Der Vatikan ist seit Jahrhunderten die Schatzkammer der Kunst – und so groß ist ihr Reichthum, daß der aller Museen und Sammlungen der Erde ihn nicht aufwiegt. Wer hat nicht gehört von den Logen und Stanzen Raphael’s; von der Sixtinischen Capelle, deren Wände der Genius Michael Angelo’s heiligte; von den zahllosen Bildwerken in Marmor und Erz, welche, dem Schutt der alten Roma entgraben als ewige Zeugen ihrer Herrlichkeit und des Kunstsinns ihrer Beherrscher und Bürger des Vatikans unabsehbare Gallerien und Hallen füllen?
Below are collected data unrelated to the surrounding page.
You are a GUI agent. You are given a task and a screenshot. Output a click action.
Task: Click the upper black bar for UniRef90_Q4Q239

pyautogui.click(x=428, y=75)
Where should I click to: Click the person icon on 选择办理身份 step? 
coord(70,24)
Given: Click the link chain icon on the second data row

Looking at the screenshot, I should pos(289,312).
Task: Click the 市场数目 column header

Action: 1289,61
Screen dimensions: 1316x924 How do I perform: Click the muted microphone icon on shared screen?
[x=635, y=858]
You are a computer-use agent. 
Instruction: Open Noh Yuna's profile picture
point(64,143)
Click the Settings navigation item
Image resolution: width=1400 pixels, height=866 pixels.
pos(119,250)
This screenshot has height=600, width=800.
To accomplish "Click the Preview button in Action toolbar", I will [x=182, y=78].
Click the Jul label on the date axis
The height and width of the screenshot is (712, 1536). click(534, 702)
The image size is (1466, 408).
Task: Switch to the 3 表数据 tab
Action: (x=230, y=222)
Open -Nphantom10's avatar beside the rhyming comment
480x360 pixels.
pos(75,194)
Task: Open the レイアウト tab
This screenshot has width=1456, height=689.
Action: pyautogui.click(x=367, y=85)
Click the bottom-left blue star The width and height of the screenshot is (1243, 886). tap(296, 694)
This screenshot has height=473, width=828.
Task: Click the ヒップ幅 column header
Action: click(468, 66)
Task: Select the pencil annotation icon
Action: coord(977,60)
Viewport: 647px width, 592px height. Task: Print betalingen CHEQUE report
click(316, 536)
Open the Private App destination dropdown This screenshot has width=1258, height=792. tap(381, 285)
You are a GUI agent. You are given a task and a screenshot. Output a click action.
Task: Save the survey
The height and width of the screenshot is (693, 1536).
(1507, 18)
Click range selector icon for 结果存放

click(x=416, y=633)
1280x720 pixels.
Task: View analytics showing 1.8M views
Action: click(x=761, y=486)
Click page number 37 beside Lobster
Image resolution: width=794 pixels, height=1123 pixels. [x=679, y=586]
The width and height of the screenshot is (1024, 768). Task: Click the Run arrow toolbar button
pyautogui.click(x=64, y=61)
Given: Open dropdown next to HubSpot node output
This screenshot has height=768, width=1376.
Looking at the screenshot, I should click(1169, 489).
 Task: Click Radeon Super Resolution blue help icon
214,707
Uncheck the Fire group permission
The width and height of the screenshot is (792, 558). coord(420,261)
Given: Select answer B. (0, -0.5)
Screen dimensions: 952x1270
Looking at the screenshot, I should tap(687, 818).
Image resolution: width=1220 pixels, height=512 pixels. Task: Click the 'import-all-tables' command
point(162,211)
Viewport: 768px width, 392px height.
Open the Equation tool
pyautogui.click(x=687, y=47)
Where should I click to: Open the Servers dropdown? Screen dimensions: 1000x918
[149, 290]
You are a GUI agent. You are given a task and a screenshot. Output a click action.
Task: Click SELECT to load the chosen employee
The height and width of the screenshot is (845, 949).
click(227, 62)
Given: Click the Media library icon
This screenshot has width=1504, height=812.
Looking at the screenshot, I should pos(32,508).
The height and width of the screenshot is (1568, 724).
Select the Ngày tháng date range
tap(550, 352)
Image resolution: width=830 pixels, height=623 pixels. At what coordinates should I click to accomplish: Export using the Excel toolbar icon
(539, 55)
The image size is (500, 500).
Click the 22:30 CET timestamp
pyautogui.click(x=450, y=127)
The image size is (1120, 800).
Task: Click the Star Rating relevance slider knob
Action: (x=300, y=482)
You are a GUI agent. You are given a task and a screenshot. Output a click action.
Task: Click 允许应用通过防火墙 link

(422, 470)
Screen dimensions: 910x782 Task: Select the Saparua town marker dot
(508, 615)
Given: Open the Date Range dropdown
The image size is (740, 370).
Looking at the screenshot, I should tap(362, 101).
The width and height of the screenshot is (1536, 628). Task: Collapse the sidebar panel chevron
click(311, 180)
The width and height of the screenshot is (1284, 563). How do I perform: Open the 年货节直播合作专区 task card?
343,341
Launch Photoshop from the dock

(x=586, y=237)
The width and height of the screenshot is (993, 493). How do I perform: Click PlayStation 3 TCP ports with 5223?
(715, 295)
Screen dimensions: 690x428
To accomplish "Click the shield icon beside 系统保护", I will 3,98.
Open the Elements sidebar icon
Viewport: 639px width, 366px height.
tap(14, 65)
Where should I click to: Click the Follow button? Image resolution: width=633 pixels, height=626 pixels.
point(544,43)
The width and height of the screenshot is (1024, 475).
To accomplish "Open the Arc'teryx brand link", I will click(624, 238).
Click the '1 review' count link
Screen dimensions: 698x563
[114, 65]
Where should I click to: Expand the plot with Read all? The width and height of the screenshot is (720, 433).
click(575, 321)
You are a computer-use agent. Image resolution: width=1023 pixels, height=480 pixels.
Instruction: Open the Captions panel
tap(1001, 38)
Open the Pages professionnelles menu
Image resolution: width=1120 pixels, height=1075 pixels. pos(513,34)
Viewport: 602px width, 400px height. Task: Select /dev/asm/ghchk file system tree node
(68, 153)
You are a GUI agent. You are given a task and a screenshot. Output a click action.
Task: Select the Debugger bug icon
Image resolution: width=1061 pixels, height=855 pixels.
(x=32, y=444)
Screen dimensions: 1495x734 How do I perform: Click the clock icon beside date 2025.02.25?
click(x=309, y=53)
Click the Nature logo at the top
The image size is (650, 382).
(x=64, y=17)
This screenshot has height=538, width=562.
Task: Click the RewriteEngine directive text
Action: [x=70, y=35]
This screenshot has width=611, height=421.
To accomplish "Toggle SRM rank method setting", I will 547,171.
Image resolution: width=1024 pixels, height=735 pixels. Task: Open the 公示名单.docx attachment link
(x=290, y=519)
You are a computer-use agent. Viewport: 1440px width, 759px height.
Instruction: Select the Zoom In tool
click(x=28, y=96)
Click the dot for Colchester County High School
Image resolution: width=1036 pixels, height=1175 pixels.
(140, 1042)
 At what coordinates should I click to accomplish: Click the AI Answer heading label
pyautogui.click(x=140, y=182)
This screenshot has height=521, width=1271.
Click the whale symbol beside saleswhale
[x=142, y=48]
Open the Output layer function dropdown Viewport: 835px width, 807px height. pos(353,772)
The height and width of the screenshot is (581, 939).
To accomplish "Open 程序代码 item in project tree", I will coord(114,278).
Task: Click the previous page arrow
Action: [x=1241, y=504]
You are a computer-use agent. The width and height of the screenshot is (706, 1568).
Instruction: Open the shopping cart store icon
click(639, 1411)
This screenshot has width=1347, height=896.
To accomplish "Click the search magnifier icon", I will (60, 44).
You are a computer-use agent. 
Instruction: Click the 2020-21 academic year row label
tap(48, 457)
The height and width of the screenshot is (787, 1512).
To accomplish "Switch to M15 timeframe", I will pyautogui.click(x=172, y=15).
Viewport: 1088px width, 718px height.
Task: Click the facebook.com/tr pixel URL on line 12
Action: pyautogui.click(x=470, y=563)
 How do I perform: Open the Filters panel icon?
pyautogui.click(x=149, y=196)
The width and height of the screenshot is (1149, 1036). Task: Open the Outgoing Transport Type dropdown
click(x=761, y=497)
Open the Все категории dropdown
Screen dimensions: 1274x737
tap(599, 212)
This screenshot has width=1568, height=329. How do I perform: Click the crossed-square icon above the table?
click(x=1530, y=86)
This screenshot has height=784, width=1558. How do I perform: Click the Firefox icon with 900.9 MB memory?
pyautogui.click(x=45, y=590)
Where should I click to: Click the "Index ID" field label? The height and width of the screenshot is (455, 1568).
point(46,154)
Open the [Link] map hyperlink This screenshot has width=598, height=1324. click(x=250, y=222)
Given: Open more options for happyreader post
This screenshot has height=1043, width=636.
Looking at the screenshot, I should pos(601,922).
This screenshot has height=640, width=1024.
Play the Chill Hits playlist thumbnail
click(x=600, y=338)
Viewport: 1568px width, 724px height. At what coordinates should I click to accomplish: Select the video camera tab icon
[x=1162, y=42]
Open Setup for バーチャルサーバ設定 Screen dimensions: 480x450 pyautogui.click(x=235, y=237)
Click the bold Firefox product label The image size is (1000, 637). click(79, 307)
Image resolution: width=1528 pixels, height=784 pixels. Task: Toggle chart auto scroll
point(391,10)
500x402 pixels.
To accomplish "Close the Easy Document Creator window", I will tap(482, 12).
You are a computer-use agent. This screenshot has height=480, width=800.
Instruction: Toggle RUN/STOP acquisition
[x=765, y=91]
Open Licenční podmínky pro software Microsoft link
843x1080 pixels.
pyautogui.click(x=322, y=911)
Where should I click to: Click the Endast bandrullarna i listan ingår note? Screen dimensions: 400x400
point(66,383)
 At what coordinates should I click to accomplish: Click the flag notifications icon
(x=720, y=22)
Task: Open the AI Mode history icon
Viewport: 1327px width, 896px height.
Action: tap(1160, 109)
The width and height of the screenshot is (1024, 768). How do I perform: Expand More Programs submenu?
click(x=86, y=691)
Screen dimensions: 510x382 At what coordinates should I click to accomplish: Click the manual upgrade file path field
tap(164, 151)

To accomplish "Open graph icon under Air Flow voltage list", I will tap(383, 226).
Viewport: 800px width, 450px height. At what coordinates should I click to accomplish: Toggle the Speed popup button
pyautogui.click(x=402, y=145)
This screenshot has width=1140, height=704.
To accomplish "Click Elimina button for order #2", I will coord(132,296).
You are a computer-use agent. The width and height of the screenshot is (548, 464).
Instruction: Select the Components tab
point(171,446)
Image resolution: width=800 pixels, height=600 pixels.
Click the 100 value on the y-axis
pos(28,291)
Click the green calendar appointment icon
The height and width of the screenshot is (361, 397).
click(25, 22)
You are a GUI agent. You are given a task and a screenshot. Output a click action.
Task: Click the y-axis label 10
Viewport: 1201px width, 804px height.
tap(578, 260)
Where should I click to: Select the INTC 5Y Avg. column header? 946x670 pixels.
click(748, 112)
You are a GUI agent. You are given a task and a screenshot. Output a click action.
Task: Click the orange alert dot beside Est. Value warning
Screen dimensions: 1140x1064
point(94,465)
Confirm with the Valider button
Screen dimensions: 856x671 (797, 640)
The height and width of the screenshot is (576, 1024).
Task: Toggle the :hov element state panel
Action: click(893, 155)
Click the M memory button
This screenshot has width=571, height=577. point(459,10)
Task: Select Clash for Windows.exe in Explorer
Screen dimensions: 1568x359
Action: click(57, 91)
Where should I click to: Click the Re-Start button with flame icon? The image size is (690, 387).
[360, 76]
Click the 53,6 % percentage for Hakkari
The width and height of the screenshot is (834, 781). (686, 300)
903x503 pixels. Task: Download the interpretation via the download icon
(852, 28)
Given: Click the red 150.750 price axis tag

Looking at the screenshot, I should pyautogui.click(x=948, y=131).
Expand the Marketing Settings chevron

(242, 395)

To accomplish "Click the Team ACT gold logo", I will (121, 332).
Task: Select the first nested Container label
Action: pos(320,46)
Wir werden es später näher betrachten, dieses Allerheiligste der Künste. – Nicht fern vom Vatikan wölbt sich die Peterskirche, der prächtigste Christentempel der Erde, aus dem Häusergewühle hervor – gebaut auf den Grundvesten des Neronischen Circus über der heiligen Stelle, auf welcher Petrus, der Apostel den Märtyrertod litt. Auch diesem hohen Gegenstande widmen wir später eine eigene Platte und besondere Darstellung.